When the up-and-coming musician came out, he drew praise from celebrities and his hip-hop collaborators, and revived the question of whether gays have a place in the industry.

BY Terrance Dean

September 14 2012 5:20 AM ET

Jay-Z, one of the many artists to voice support for Ocean, performs onstage.

“I’m an advocate for those in my family and those who I am close to, and I am an advocate for the homosexual community,” says rapper Murs, a member of the hip-hop groups Living Legends, Felt, and the 3 Melancholy Gypsies. He is also part of a punk fusion band, the Invincibles, out of Jacksonville, Fla., and is prepping for the release of his new album, This Generation, with fellow rapper Fashawn.

Murs recently released a shocking music video for his single “Animal Style.” Both the single and video feature a young man as he struggles with his sexual orientation, and portray the conflict he feels as he begins to date another man. Murs plays his boyfriend. In the video, the two men share a kiss. He explains that he spoke with his wife prior to making the video, and she fully supported him and the concept.

Murs faced significant opposition in making the song. “I wanted to do this song for five years, and for five years producers did not want to touch the song,” he says. “They didn’t want to be associated with the subject matter. However, those same producers are now calling me and supporting me and saying they are proud of me.”

Murs says he did the video and song to let his gay friends, associates, and fellow rappers know that he was aware of their being closeted and that he still cared for them. “I wanted to give them their moment and let them know that the door is open and I am going to take a stance for them,” Murs says. “And I think with artists like Jay-Z, Frank Ocean, and myself, homophobia in hip-hop will disappear.

“Teenagers are killing themselves,” he continues. “We have to stop this because people are losing their lives and getting beat to death. It makes me extremely sad. I can’t watch children die.”

While gay men and lesbians in hip-hop have often been pressured to stay closeted so as not to invite public, family, and personal shame, for many artists being openly gay was considered career suicide. Many performers are still strongly encouraged by agents, managers, and label executives to not be out—or even identify as one of the letters in the LGBT acronym.

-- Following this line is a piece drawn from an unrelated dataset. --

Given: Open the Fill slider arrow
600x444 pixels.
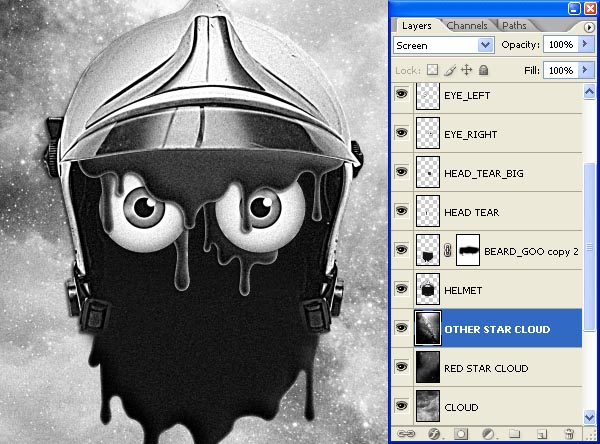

“No one will support you if they know you’re gay,” Tim’m West says. “The notion in the black community [is that] coming out is a social death, and you might as well die. For white artists, such as George Michael, Melissa Etheridge, k.d. lang, and Elton John, their record sales did not plummet, nor did their careers suffer. It’s only within the black community.”

Ocean has largely refused to do interviews on this subject, and even in his interview in the British newspaper The Guardian, he doesn’t address the issue of labels.  

 “A lot of people were giving Frank Ocean props and saying that he was letting everyone come into his world, as opposed to coming out,” Deadlee says. “In his letter he never used the word ‘gay,’ and this guy is getting more props for not even using the word or even identifying in his letter. I’m gay and I’m not afraid to use the word. I hope that Frank Ocean comes to the point of not being afraid to use the ‘gay’ word.”

Though he doesn’t give his sexual orientation a label in the letter, Ocean does describe relationships with women. “Frank Ocean never said he was gay or bisexual, he just said he was in love with a man,” says Ebony Utley, an assistant professor in communication studies at California State University, Long Beach. “It was others who needed to identify and label him instead of him, and allowing him to do it for himself. Let’s let the man define himself… Besides, he was wise not to say anything beyond his letter, and that’s what he needed to sell his record.”